Councilmember Nick Licata  

Councilmember Nick Licata Statement in Support of Minimum Wage Ordinance

Final Speech As Delivered

SEATTLE – Councilmember Nick Licata delivered the following speech today in support of the Council’s adoption of a $15 per hour minimum wage:

Mario Savio once said, as he was being dragged away by the police for setting up a card table on a campus without a permit to provide civil rights pamphlets. “There’s a time when the operation of the machine becomes so odious-makes you so sick at heart-that you can’t take part. And you’ve got to indicate to the people who run it, to the people who own it that unless you’re free, the machine will be prevented from working.”

Savio said that 50 years ago, but it’s true today as well. That’s how the fast food workers acted exactly one year ago in Seattle when they walked off their jobs to be free from their exploitation. And that is a powerful word, filled with personal accusation. But it is not personal, it is a simple condition that has accompanied the growth of our market economy since the 1980’s. The consolidation of capital into fewer and fewer hands, has dramatically transformed the dynamics of this democracy.

Our citizens, and I’m not talking about legal status here, I’m talking about the basic relationship of people to their government, have seen – not only their wealth diminish but their political power as well. And with the decline of their influence over their government they have seen their wages stagnate while corporate profits have piled up ever higher. In fact, the three largest employers of low-wage workers have all seen large profit increases in the last few years and are all more profitable than they were before the Great Recession.

The legislation we pass today is just one small step to strike a fair and sustainable path toward our city’s and our nation’s prosperity. To those who have said that the sky will fall, I assure them – the sun will continue to rise. Except when there is daylight, we will see fewer people living hand to mouth.

And there is’ much more to be done! But I can think of no other city with better political and community leadership to passionately and pragmatically continue to close the income and wealth gap. And in doing so, Seattle will show what a true world class city is: A city where all the classes live in the same world – where they receive fair and livable compensation for an honest days’ work.

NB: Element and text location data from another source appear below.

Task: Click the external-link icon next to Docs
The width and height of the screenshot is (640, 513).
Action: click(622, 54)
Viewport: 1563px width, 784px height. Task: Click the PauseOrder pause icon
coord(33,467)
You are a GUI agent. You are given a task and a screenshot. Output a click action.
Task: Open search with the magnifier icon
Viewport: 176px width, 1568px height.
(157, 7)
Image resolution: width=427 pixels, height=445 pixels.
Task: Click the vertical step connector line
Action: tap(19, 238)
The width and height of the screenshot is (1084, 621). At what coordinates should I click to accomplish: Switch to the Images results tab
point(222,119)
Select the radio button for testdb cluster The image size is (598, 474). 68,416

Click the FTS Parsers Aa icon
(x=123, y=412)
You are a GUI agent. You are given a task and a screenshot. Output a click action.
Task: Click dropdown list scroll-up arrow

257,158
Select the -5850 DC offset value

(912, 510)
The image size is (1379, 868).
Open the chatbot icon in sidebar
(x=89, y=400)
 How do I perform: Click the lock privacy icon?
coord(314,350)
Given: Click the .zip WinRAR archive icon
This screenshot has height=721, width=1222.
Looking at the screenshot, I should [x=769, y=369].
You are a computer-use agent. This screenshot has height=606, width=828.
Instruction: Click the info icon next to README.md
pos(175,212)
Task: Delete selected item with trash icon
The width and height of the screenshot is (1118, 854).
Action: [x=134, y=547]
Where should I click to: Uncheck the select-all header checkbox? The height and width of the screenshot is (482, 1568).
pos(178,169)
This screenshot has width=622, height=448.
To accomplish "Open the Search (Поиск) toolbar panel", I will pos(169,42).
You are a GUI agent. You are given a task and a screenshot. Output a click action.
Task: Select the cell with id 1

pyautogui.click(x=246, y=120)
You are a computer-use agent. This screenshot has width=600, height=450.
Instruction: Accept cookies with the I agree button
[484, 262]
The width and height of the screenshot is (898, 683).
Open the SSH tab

We have much to be proud of. We should celebrate; we should all celebrate, because we have made the world a little better for all of us, owners and workers alike. Thanks to all who have worked so hard to get us to today’s victory, a victory that will be heard around this nation.

We are here today thanks, first and foremost, to the fast food workers who walked off their jobs a year ago in Seattle and even before that across the nation. They risked their jobs to tum this nation around. To tum it from placing investor returns above the basic needs of our citizens.

However, to date, not one city has adopted $15 an hour – except Seattle. Others must follow. But it is not easy path to go down. As witnessed by how few are on it. It is also true, that the profits of the largest businesses have soared while worker wages have stagnated. In 1965, CEOs made 20.1 times the pay of the average worker. By 2012, that ratio was more than 10 times larger: CEOs made 273 times the pay of the average worker in 2012. As a result families are living on wages that are barely above the poverty level.

These are facts. And there are other facts – which we must face up to. We do not have magic wand. But we do have leaders. I have stood with the democratically elected leaders of over 10,000 organized Seattle laborers – in supporting the plan before us. I stood with them, because they struggled hard for every word in that agreement. They wanted much more. As did I; and as do many of you. I will continue to stand with them. I acknowledge their hard work. And I will work to duplicate their victory, in cities across the nation. And as such, I will not break ranks with them and I will continue to support what they have agreed to – in the plan as it is before us, neither water downed and nor altered.